◆ Assignment ◆
Below are records to be output exactly, every one of them.

[Stored data]
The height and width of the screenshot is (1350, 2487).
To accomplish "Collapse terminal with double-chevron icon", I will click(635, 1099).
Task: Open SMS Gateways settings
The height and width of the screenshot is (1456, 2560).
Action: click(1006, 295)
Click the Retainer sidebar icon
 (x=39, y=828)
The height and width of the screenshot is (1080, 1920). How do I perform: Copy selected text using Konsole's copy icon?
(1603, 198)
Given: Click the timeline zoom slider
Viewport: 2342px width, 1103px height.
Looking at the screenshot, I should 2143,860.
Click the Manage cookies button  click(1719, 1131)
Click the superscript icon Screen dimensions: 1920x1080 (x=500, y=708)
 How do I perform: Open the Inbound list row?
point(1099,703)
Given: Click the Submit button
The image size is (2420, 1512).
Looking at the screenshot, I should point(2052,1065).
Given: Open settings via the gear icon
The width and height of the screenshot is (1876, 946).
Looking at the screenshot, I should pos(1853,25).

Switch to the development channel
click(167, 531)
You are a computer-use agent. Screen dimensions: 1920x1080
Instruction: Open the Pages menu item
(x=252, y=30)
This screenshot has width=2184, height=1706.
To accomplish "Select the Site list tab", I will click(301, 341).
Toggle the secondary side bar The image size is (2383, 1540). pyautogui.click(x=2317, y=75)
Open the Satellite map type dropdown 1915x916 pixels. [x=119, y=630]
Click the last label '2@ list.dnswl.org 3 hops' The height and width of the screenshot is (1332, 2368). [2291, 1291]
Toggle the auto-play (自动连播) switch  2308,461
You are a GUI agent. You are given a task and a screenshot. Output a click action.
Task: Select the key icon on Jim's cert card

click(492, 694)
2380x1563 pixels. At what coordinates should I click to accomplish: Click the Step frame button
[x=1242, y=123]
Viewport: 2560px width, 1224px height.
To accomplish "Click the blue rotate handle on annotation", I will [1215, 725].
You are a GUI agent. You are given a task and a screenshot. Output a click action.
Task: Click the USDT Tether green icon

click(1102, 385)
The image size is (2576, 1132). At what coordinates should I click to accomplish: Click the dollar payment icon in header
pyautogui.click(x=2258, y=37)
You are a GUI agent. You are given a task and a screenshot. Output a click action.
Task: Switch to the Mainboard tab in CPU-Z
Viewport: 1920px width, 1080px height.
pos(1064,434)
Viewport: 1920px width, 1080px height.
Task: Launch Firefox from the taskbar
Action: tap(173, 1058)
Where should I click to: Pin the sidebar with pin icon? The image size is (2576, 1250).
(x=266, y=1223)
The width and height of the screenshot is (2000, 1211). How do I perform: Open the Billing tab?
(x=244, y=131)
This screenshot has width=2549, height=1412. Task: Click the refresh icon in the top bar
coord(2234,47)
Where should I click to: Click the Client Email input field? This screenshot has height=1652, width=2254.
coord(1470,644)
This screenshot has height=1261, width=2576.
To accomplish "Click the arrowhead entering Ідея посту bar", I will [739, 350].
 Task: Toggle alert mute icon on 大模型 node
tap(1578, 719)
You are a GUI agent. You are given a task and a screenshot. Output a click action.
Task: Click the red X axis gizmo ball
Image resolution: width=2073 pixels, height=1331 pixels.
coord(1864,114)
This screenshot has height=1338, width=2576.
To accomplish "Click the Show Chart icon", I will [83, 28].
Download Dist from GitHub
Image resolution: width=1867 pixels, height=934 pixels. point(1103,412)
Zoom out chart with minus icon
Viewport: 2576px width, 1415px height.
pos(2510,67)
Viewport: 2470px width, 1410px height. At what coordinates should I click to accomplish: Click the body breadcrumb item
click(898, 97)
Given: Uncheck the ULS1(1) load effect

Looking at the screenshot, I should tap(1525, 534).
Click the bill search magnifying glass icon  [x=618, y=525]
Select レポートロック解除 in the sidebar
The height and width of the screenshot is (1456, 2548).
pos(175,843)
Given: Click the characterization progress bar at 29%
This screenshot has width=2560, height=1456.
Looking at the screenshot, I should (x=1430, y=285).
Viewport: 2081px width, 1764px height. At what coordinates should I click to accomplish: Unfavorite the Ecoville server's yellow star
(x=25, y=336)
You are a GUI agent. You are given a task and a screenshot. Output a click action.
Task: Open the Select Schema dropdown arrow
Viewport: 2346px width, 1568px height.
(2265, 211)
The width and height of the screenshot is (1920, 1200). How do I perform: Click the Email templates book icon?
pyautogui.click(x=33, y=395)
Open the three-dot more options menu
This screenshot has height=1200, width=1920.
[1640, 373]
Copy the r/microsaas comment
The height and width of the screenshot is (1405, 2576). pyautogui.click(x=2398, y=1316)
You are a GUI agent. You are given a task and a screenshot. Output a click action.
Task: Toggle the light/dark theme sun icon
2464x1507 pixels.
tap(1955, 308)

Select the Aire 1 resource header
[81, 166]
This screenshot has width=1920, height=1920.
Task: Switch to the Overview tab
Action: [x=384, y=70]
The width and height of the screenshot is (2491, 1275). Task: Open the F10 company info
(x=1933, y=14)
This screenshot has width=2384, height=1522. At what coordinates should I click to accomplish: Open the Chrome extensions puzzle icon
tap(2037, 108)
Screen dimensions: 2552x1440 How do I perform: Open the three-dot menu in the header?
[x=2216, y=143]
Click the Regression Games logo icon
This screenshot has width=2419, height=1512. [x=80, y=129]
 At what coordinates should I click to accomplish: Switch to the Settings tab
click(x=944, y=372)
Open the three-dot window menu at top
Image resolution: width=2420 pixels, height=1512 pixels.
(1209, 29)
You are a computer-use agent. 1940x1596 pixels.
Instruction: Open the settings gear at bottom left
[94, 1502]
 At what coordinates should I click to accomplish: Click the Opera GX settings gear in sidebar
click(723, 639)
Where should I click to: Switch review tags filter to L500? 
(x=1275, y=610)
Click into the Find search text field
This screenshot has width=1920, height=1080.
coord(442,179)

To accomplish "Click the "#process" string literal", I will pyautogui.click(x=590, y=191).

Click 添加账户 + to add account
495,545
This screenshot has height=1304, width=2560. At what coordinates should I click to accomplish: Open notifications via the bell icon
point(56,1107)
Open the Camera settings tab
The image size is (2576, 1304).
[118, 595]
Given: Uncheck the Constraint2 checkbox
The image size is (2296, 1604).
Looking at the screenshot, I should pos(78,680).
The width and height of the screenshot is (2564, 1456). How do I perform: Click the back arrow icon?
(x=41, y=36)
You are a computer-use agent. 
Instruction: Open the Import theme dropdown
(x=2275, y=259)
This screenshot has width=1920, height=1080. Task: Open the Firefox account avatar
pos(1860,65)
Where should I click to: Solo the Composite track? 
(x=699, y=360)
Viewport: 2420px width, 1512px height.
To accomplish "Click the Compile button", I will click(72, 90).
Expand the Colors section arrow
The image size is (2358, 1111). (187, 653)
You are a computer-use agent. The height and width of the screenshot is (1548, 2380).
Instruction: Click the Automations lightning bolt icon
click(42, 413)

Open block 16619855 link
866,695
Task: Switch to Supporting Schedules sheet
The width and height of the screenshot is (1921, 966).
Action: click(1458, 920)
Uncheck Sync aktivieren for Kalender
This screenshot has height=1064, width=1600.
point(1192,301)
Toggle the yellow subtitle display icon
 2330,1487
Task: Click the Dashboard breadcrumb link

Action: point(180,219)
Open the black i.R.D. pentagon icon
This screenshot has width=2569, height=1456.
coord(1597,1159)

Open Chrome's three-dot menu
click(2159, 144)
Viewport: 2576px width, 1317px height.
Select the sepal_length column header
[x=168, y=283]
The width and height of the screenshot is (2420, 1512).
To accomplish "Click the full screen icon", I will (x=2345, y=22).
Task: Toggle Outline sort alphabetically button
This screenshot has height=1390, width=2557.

◆ Your response ◆
The height and width of the screenshot is (1350, 2487).
To accomplish "Collapse terminal with double-chevron icon", I will click(635, 1099).
Task: Open SMS Gateways settings
The height and width of the screenshot is (1456, 2560).
Action: click(1006, 295)
Click the Retainer sidebar icon
 (x=39, y=828)
The height and width of the screenshot is (1080, 1920). How do I perform: Copy selected text using Konsole's copy icon?
(1603, 198)
Given: Click the timeline zoom slider
Viewport: 2342px width, 1103px height.
Looking at the screenshot, I should 2143,860.
Click the Manage cookies button  click(1719, 1131)
Click the superscript icon Screen dimensions: 1920x1080 (x=500, y=708)
 How do I perform: Open the Inbound list row?
point(1099,703)
Given: Click the Submit button
The image size is (2420, 1512).
Looking at the screenshot, I should point(2052,1065).
Given: Open settings via the gear icon
The width and height of the screenshot is (1876, 946).
Looking at the screenshot, I should pos(1853,25).

Switch to the development channel
click(167, 531)
You are a computer-use agent. Screen dimensions: 1920x1080
Instruction: Open the Pages menu item
(x=252, y=30)
This screenshot has width=2184, height=1706.
To accomplish "Select the Site list tab", I will click(301, 341).
Toggle the secondary side bar The image size is (2383, 1540). pyautogui.click(x=2317, y=75)
Open the Satellite map type dropdown 1915x916 pixels. [x=119, y=630]
Click the last label '2@ list.dnswl.org 3 hops' The height and width of the screenshot is (1332, 2368). [2291, 1291]
Toggle the auto-play (自动连播) switch  2308,461
You are a GUI agent. You are given a task and a screenshot. Output a click action.
Task: Select the key icon on Jim's cert card

click(492, 694)
2380x1563 pixels. At what coordinates should I click to accomplish: Click the Step frame button
[x=1242, y=123]
Viewport: 2560px width, 1224px height.
To accomplish "Click the blue rotate handle on annotation", I will [1215, 725].
You are a GUI agent. You are given a task and a screenshot. Output a click action.
Task: Click the USDT Tether green icon

click(1102, 385)
The image size is (2576, 1132). At what coordinates should I click to accomplish: Click the dollar payment icon in header
pyautogui.click(x=2258, y=37)
You are a GUI agent. You are given a task and a screenshot. Output a click action.
Task: Switch to the Mainboard tab in CPU-Z
Viewport: 1920px width, 1080px height.
pos(1064,434)
Viewport: 1920px width, 1080px height.
Task: Launch Firefox from the taskbar
Action: tap(173, 1058)
Where should I click to: Pin the sidebar with pin icon? The image size is (2576, 1250).
(x=266, y=1223)
The width and height of the screenshot is (2000, 1211). How do I perform: Open the Billing tab?
(x=244, y=131)
This screenshot has width=2549, height=1412. Task: Click the refresh icon in the top bar
coord(2234,47)
Where should I click to: Click the Client Email input field? This screenshot has height=1652, width=2254.
coord(1470,644)
This screenshot has height=1261, width=2576.
To accomplish "Click the arrowhead entering Ідея посту bar", I will [739, 350].
 Task: Toggle alert mute icon on 大模型 node
tap(1578, 719)
You are a GUI agent. You are given a task and a screenshot. Output a click action.
Task: Click the red X axis gizmo ball
Image resolution: width=2073 pixels, height=1331 pixels.
coord(1864,114)
This screenshot has height=1338, width=2576.
To accomplish "Click the Show Chart icon", I will [83, 28].
Download Dist from GitHub
Image resolution: width=1867 pixels, height=934 pixels. point(1103,412)
Zoom out chart with minus icon
Viewport: 2576px width, 1415px height.
pos(2510,67)
Viewport: 2470px width, 1410px height. At what coordinates should I click to accomplish: Click the body breadcrumb item
click(898, 97)
Given: Uncheck the ULS1(1) load effect

Looking at the screenshot, I should tap(1525, 534).
Click the bill search magnifying glass icon  [x=618, y=525]
Select レポートロック解除 in the sidebar
The height and width of the screenshot is (1456, 2548).
pos(175,843)
Given: Click the characterization progress bar at 29%
This screenshot has width=2560, height=1456.
Looking at the screenshot, I should (x=1430, y=285).
Viewport: 2081px width, 1764px height. At what coordinates should I click to accomplish: Unfavorite the Ecoville server's yellow star
(x=25, y=336)
You are a GUI agent. You are given a task and a screenshot. Output a click action.
Task: Open the Select Schema dropdown arrow
Viewport: 2346px width, 1568px height.
(2265, 211)
The width and height of the screenshot is (1920, 1200). How do I perform: Click the Email templates book icon?
pyautogui.click(x=33, y=395)
Open the three-dot more options menu
This screenshot has height=1200, width=1920.
[1640, 373]
Copy the r/microsaas comment
The height and width of the screenshot is (1405, 2576). pyautogui.click(x=2398, y=1316)
You are a GUI agent. You are given a task and a screenshot. Output a click action.
Task: Toggle the light/dark theme sun icon
2464x1507 pixels.
tap(1955, 308)

Select the Aire 1 resource header
[81, 166]
This screenshot has width=1920, height=1920.
Task: Switch to the Overview tab
Action: [x=384, y=70]
The width and height of the screenshot is (2491, 1275). Task: Open the F10 company info
(x=1933, y=14)
This screenshot has width=2384, height=1522. At what coordinates should I click to accomplish: Open the Chrome extensions puzzle icon
tap(2037, 108)
Screen dimensions: 2552x1440 How do I perform: Open the three-dot menu in the header?
[x=2216, y=143]
Click the Regression Games logo icon
This screenshot has width=2419, height=1512. [x=80, y=129]
 At what coordinates should I click to accomplish: Switch to the Settings tab
click(x=944, y=372)
Open the three-dot window menu at top
Image resolution: width=2420 pixels, height=1512 pixels.
(1209, 29)
You are a computer-use agent. 1940x1596 pixels.
Instruction: Open the settings gear at bottom left
[94, 1502]
 At what coordinates should I click to accomplish: Click the Opera GX settings gear in sidebar
click(723, 639)
Where should I click to: Switch review tags filter to L500? 
(x=1275, y=610)
Click into the Find search text field
This screenshot has width=1920, height=1080.
coord(442,179)

To accomplish "Click the "#process" string literal", I will pyautogui.click(x=590, y=191).

Click 添加账户 + to add account
495,545
This screenshot has height=1304, width=2560. At what coordinates should I click to accomplish: Open notifications via the bell icon
point(56,1107)
Open the Camera settings tab
The image size is (2576, 1304).
[118, 595]
Given: Uncheck the Constraint2 checkbox
The image size is (2296, 1604).
Looking at the screenshot, I should pos(78,680).
The width and height of the screenshot is (2564, 1456). How do I perform: Click the back arrow icon?
(x=41, y=36)
You are a computer-use agent. 
Instruction: Open the Import theme dropdown
(x=2275, y=259)
This screenshot has width=1920, height=1080. Task: Open the Firefox account avatar
pos(1860,65)
Where should I click to: Solo the Composite track? 
(x=699, y=360)
Viewport: 2420px width, 1512px height.
To accomplish "Click the Compile button", I will click(72, 90).
Expand the Colors section arrow
The image size is (2358, 1111). (187, 653)
You are a computer-use agent. The height and width of the screenshot is (1548, 2380).
Instruction: Click the Automations lightning bolt icon
click(42, 413)

Open block 16619855 link
866,695
Task: Switch to Supporting Schedules sheet
The width and height of the screenshot is (1921, 966).
Action: click(1458, 920)
Uncheck Sync aktivieren for Kalender
This screenshot has height=1064, width=1600.
point(1192,301)
Toggle the yellow subtitle display icon
 2330,1487
Task: Click the Dashboard breadcrumb link

Action: point(180,219)
Open the black i.R.D. pentagon icon
This screenshot has width=2569, height=1456.
coord(1597,1159)

Open Chrome's three-dot menu
click(2159, 144)
Viewport: 2576px width, 1317px height.
Select the sepal_length column header
[x=168, y=283]
The width and height of the screenshot is (2420, 1512).
To accomplish "Click the full screen icon", I will (x=2345, y=22).
Task: Toggle Outline sort alphabetically button
This screenshot has height=1390, width=2557.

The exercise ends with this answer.